Mutex default: dir="/var/lock/apache2" mechanism=fcntl
Mutex mpm-accept: using_defaults
Mutex watchdog-callback: using_defaults
Mutex rewrite-map: using_defaults
Mutex ssl-stapling-refresh: using_defaults
Mutex ssl-stapling: using_defaults
Mutex ssl-cache: using_defaults
PidFile: “/var/run/apache2/apache2.pid”
Define: DUMP_VHOSTS
Define: DUMP_RUN_CFG
User: name=“www-data” id=33
Group: name=“www-data” id=33


#6

Hi @walpi

you have 4 active certificates only with saveoursoil.us as domain name, three created yesterday:

https://transparencyreport.google.com/https/certificates?cert_search_auth=&cert_search_cert=&cert_search=include_expired:false;include_subdomains:false;domain:saveoursoil.us&lu=cert_search

And you have 3 active certificates only with www.saveoursoil.us as domain name, two created yesterday:

https://transparencyreport.google.com/https/certificates?cert_search_auth=&cert_search_cert=&cert_search=include_expired:false;include_subdomains:false;domain:www.saveoursoil.us&lu=cert_search

One of these is installed.

But you need one certificate with two names - www and non-www.

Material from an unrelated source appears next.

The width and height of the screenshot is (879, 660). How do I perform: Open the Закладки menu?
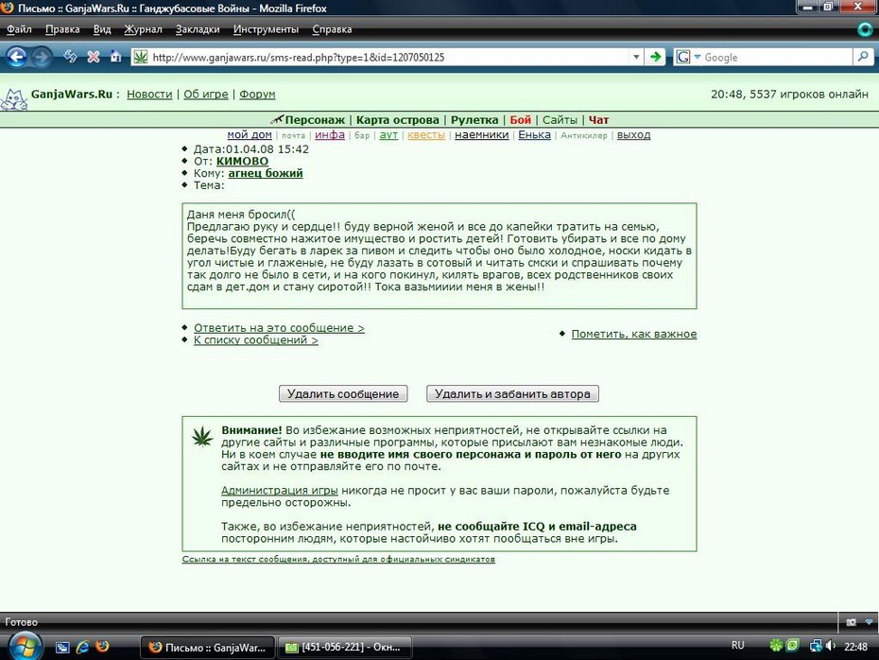198,29
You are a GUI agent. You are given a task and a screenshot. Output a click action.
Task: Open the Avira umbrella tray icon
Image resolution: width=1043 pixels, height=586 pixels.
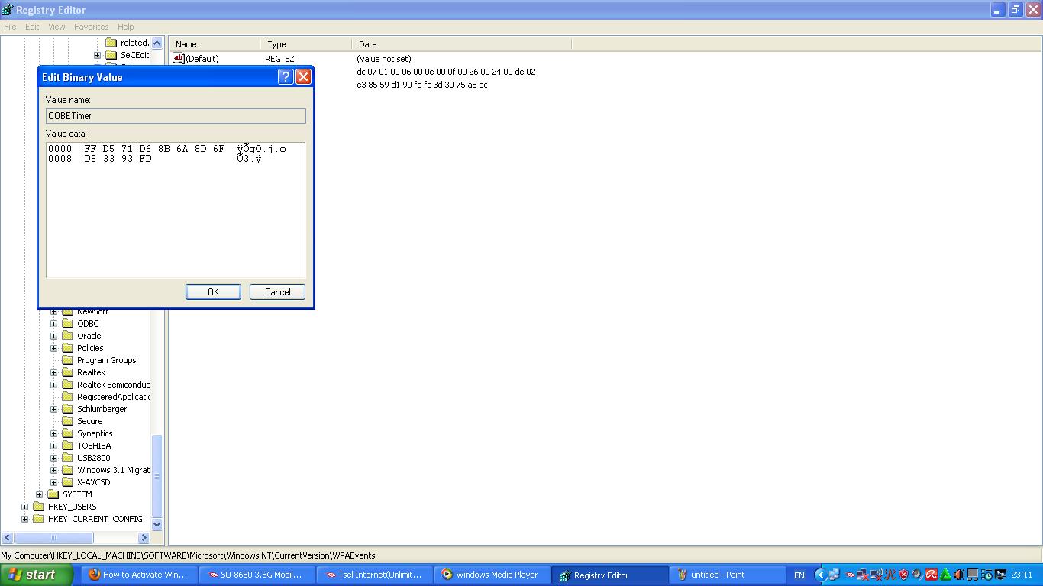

And you use the - deprecated - tls-sni-01 - validation. This may not work if you create a new certificate. So switch to http-01:

All other things are looking good. So try something like

certbot --apache -d saveoursoil.us -d www.saveoursoil.us --preferred-challenges http

to get one certificate with two names.


#7

That took care of it. Thank you!


#8

Yep, now you have the correct certificate with two domain names:

DNS-Name: saveoursoil.us
DNS-Name: www.saveoursoil.us

But there is a mixed content warning you should fix: Use FireFox or Chrome, then CTRL + Shift + I, this opens the console. There you can find links loaded per http, not per https.

http://saveoursoil.us/wp-content/uploads/2018/09/Maler_der_Grabkammer_des_Sennudem_001_maintenance.jpg

Change them to https.


#9

This topic was automatically closed 30 days after the last reply. New replies are no longer allowed.